Subjective data, objective science
Subjectivity in survey data cannot be avoided. The simple act of asking a sample of people certain questions, and recording their subjective answers, entails faith that the data will be useful to you.
Surveys of voters’ intentions have been proven to work: The survey respondents answer honestly, and then mostly stick to their intentions at the precincts; they help candidates even if they know that voters might change their minds at the last minute.
Surveys of consumers are constantly helping private businesses to design products that will appeal to buyers. Yet businesses know that buyers’ tastes and needs change over time.The government’s monthly labor force surveys report on how many are looking for different work because they are dissatisfied with what they presently do. Such subjective dissatisfaction is not merely a matter of whim. The Bangko Sentral’s quarterly Consumer Expectations Surveys look into people’s subjective thinking on what the future has in store for them.
The government isn’t about to survey public sector corruption, though.

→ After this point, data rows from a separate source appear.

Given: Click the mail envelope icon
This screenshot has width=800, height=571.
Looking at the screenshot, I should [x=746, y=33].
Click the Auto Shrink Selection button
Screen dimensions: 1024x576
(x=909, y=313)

It can’t be expected to produce data to criticize itself. The famous Corruption Perceptions Index (CPI), initiated by Transparency International, relies on ratings done by private companies that have dealings with the government. Such ratings are subjective judgment calls. The movements in CPI country rankings are treated very seriously by transnational investors and multilateral financial agencies.

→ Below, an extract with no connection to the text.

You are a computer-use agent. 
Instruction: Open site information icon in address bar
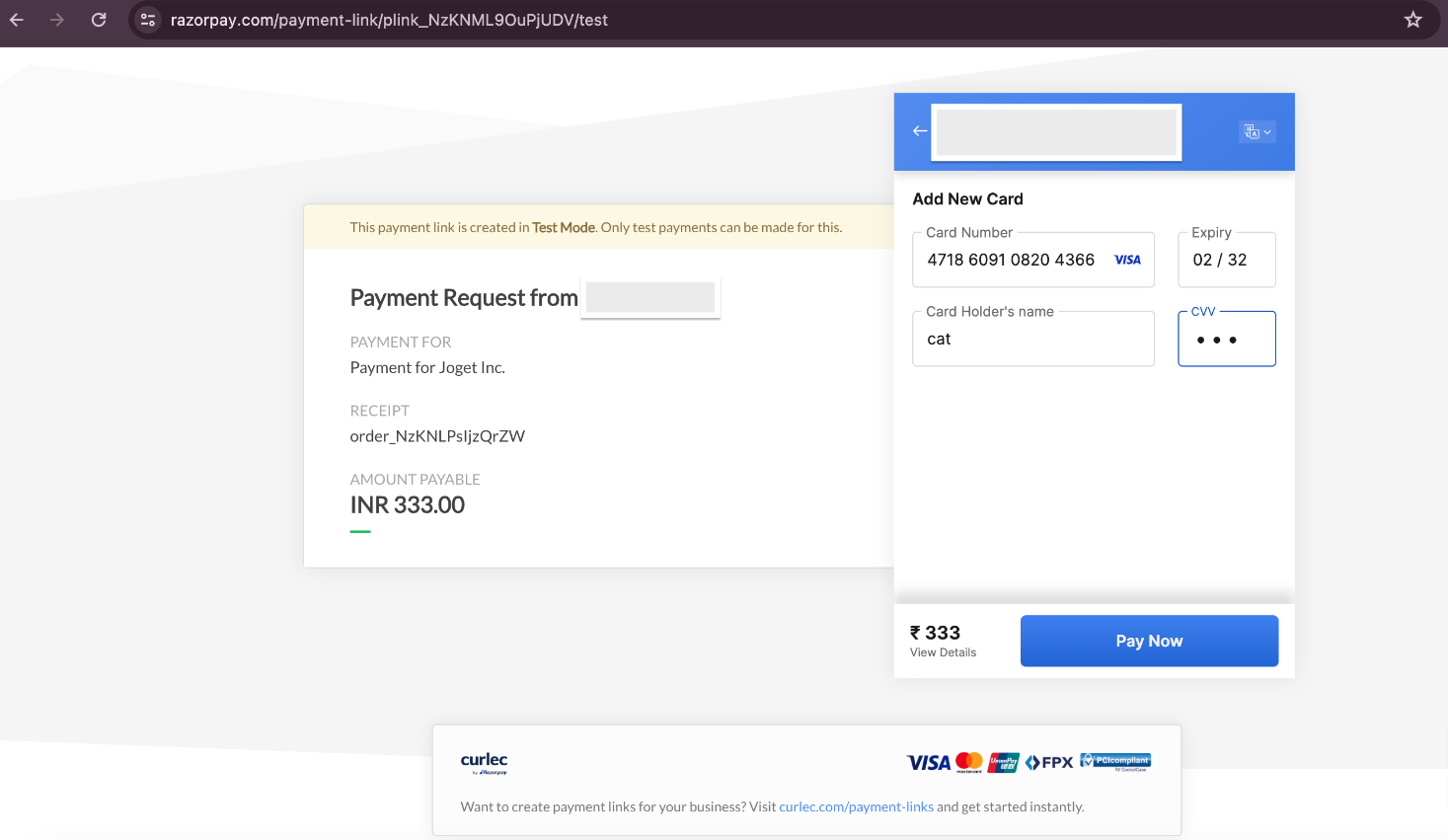tap(148, 20)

Why do some journalists pooh-pooh surveys about how many people are feeling poor, or experiencing hunger or any type of pain, as merely “claims,” suggesting that the respondents are faking it, so as to be rewarded somehow? Don’t they know that the United Nations’ Sustainable Development Goals are topped by the eradication of economic suffering?There is justifiable steady interest in the World Happiness Report, which relies on national surveys of individuals rating their current position on a ladder between the worst possible life and the best possible life they can imagine. What is more subjective than happiness (on the positive side, that is)?
On the negative side of subjectivity are the people’s intense fears about infectious diseases coming from abroad, as was shown by many surveys even before the COVID-19 pandemic. (The latest report is “Social Weather Report: 69 percent of unvaccinated adult Filipinos are still skeptical to get vaccinated against COVID-19,” www.sws.org.ph, 3/16/23.)

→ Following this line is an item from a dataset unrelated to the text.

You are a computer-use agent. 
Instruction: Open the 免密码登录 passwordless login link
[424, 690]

Though a topic is subjective, scientific research should nevertheless be objective. The fundamental way to confirm social survey findings is to have multiple independent surveys on the same topic. But an original researcher is not obligated to do this.
It is up to those who question a survey’s findings to do their own surveys—and shoulder the corresponding costs, of course—so as to check for themselves if the original findings are replicated. Scientific validation is done by competition.
What a statistical test of “95 percent significance” means is that, if 20 surveys of similar sample size are scientifically done, then 19 of the 20 surveys can be expected to reach the same conclusion.
Political parties competing in election campaigns all do their own surveys, with their own survey professionals, in order to get private data that they can trust. Naturally, they will not share their own data with their rivals. The same is true for competitors in business.
The people’s feelings about a topic might fluctuate radically over time, not because the subject matter itself is subjective, but because relevant circumstances are extremely volatile. Inflation in consumer prices, in particular, spikes from time to time. Natural disasters and calamities strike without warning. The Philippines needs agility in its survey capacity to keep up with the circumstances as they come.